WHAT THE TASK REQUIRES: Search the entries for the word "agent" and report each line that has it.

····················

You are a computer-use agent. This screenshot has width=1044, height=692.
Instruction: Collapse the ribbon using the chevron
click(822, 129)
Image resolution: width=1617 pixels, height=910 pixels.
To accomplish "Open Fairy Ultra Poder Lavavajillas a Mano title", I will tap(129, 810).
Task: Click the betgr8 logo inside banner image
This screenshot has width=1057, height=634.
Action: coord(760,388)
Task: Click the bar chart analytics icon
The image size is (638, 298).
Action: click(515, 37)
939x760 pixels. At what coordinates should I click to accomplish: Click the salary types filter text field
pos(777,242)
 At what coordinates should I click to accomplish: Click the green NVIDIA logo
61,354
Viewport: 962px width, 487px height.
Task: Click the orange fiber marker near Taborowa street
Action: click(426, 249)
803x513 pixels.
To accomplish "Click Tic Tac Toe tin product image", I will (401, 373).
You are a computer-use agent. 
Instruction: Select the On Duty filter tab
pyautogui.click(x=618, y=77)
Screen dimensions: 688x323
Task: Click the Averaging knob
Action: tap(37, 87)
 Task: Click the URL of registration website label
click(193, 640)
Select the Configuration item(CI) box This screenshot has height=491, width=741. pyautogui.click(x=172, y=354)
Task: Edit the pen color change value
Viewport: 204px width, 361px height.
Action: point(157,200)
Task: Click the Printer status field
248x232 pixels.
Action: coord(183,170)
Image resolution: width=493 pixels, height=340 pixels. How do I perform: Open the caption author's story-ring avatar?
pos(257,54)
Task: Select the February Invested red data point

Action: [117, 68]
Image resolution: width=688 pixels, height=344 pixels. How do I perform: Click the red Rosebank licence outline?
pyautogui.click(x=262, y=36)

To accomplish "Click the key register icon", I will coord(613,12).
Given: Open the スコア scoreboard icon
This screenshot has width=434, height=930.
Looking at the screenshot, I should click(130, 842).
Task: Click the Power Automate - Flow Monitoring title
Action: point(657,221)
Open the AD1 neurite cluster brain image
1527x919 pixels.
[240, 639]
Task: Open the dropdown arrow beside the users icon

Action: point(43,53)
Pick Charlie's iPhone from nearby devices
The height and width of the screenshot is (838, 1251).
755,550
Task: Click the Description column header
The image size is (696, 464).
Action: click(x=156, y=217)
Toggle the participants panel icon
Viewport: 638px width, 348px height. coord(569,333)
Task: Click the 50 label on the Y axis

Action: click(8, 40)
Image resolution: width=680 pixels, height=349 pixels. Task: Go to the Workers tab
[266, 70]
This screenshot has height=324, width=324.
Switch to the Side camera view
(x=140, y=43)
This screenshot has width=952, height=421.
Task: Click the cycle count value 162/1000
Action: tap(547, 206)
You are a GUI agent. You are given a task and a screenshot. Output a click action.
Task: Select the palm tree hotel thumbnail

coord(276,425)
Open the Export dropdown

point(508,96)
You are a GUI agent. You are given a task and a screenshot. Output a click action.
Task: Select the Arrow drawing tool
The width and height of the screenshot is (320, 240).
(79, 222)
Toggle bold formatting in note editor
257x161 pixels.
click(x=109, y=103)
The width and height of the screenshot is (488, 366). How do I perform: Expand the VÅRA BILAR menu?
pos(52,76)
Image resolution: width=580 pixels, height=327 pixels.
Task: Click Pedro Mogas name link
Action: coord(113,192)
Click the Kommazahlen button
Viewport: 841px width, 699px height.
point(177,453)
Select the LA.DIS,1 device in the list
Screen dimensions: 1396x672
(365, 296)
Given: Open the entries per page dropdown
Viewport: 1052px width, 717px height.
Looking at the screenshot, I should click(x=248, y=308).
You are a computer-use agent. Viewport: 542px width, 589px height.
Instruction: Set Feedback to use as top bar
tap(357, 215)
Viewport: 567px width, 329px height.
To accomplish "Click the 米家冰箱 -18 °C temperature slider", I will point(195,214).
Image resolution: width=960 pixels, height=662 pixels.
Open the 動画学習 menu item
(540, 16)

····················

SOLUTION TO THIS PROBLEM:
You are a computer-use agent. This screenshot has width=1044, height=692.
You are a computer-use agent. 
You are a GUI agent. You are given a task and a screenshot. Output a click action.
You are a GUI agent. You are given a task and a screenshot. Output a click action.
You are a computer-use agent. Viewport: 542px width, 589px height.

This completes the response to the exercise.